I like that Bluesky’s federation model makes it harder for them to do an “open platform” bait-and-switch like Twitter did.
Right. This is something I keep pointing out in threads about RSS. Some people will say RSS never left. Well, it left Twitter for one. Google News and Craigslist for others.
I almost wonder, to GP's point, if people have just completely forgotten all of this, which is why they think nothing was lost.

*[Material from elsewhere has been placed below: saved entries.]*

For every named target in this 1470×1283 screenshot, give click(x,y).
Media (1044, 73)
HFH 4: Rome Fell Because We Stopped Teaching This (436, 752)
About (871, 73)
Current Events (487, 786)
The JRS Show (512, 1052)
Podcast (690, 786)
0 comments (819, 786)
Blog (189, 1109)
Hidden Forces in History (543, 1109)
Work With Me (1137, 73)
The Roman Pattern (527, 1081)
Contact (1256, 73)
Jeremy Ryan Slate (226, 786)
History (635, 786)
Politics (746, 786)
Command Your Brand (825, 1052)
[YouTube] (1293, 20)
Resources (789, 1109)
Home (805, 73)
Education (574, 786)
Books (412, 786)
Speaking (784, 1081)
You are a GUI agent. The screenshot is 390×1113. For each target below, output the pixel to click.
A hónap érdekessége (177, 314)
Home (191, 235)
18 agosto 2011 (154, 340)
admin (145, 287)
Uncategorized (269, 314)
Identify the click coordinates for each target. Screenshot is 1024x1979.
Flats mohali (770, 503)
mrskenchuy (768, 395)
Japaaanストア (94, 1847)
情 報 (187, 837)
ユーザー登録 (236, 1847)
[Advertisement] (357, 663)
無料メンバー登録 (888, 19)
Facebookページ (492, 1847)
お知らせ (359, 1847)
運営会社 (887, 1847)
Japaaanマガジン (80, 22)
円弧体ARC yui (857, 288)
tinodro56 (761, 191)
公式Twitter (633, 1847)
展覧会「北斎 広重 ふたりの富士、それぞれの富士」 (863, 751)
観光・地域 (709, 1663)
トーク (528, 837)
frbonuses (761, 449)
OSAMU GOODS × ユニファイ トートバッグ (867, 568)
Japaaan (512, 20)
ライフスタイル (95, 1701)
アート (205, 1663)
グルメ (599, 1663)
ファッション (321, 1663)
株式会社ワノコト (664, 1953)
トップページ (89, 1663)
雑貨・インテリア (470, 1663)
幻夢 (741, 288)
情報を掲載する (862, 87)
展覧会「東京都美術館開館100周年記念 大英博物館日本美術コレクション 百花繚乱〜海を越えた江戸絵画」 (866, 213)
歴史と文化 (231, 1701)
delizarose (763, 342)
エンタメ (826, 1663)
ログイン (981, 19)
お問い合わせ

We had torrents, open data, open protocols, and people were sharing data and remixing it freely. Mountains of stuff like this Bluesky demo was released every single day. We had link aggregators to point to the cool things that were happening, and we even had tools that let you pipe data sources between various APIs to enrich and recombine things easily.
Platforms stopped this. Facebook, Google, and even Apple put an end to the wildly evolutionary behavior by delivering a canned experience to the masses.
We need a return to P2P where single platform silos and their army of product managers don't shape how we interact with technology and the bulk flow of information.
Because it seems like this stuff is taught in Management 101 in all of the business schools: once you establish yourself with all this talk about "openness", etc. then the only way to succeed is by creating a walled garden, either through abuse of your monopoly position or by regulatory capture.
Cases in point: OpenAI _and_ Anthropic both pushing for regulation of AI, now that they have a dominant position.
I swear, the moment MBAs get involved, they try the same crap everywhere.
But the reality is that having a moat and how to defend it is a fundamental strategy that every CEO is expected to know. Because it will be one of the first things you get asked from YC, investors etc.
And using regulation to lock out competitors definitely did not start with OpenAI and Anthropic.